CALIX BENTO
CALIX BENTO
Tem esse mistério das literaturas e da fé que eu acho incrível: Minas Gerais contém o Universo. Se há algo da experiência metafísica transcendente universal que exista fora do Grande Sertão Veredas ou dos discos do Milton Nascimento nós ainda não descobrimos (e o amor adolescente mora no hit do Tavito, Rua Ramalhete, mas divago). Outro dia disse aqui do quanto os ritos me acalmam, e lembrei disso porque passei o dia ouvindo Calix Bento. É do Geraes, o disco do Milton no ano em que nasci. Geares é uma experiência toda fundamental, mas Calix Bento é que está no repeat. Tavinho Moura, grande compositor do Clube da Esquina, fez um amálgama de duas cantigas folclóricas que o remetiam a uma experiência da infância: encontrar a Folia de Reis no caminho da fazenda. Ele diz ter ficado marcado por aquele canto ininteligível e ao mesmo tempo poderoso, e que queria construir um Oratório de gente e de experiências. A Folia de Reis é parte do meu folclore pessoal, nasci no dia de Reis e cresci ouvindo a respeito da festa no Interior, mesmo nunca a tendo encontrado. É dessas coisas que fazem parte de nós, que nos definem imaginariamente em nosso núcleo familiar mesmo sem a vivência. Mas eu meio que tenho a vivência. Acho que Calix Bento me acolhe porque é toda ela um ato contido e forte de fé. É como encontrar uma benzedeira.
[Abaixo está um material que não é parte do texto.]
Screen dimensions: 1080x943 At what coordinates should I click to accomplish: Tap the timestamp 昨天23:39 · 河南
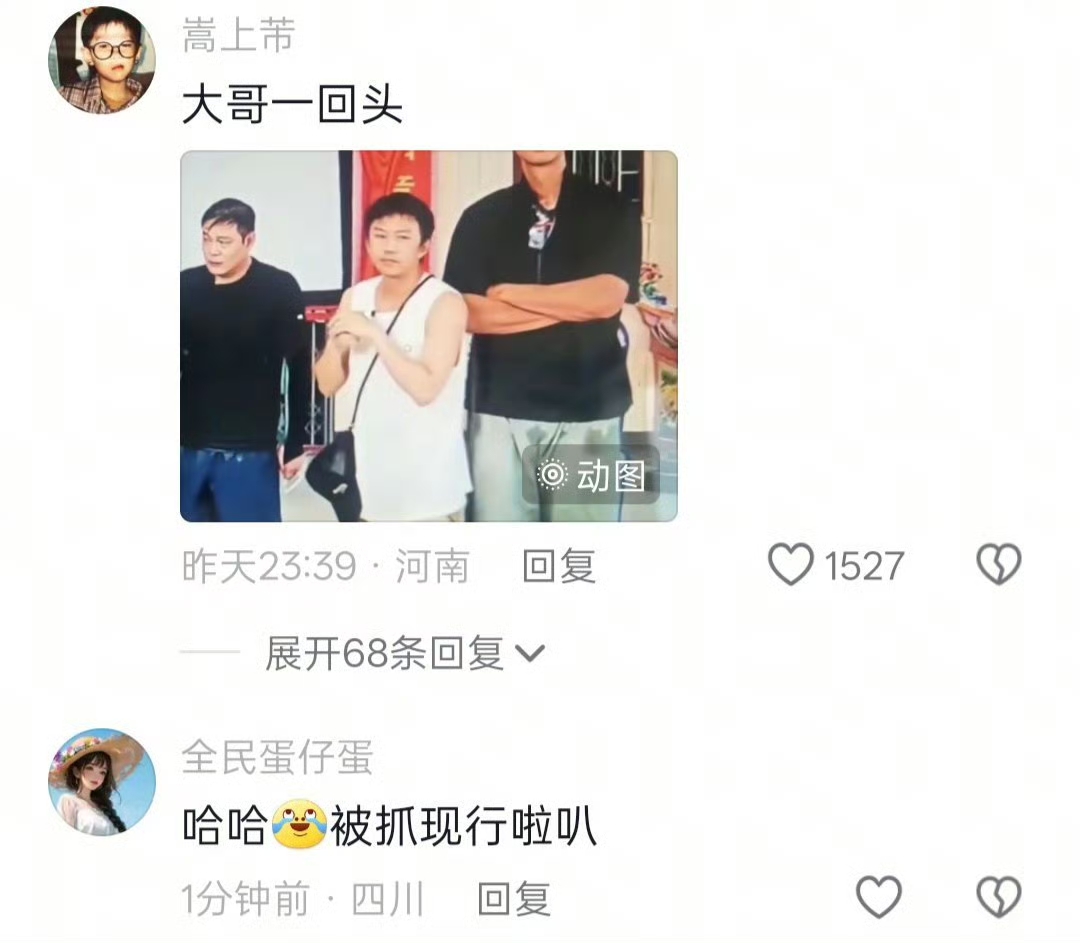tap(326, 566)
Não sei se elas ainda existem, mas eu amo benzedeiras. A minha era a Dona Jovem. Não sei se os galhos de arruda e a oração sussurrada me curavam mesmo, mas isso é o de menos, porque eu adorava aquela senhora tão querida por toda a minha família já antes da minha existência, e aquilo tudo me fazia sentir em paz. Era quentinho, e a faixa 2 do Geraes me remete àquela sensação. Eu não sei se a oração é capaz de nos curar do futuro, só sei que Calix Bento na voz do Milton hoje é o meu benzimento.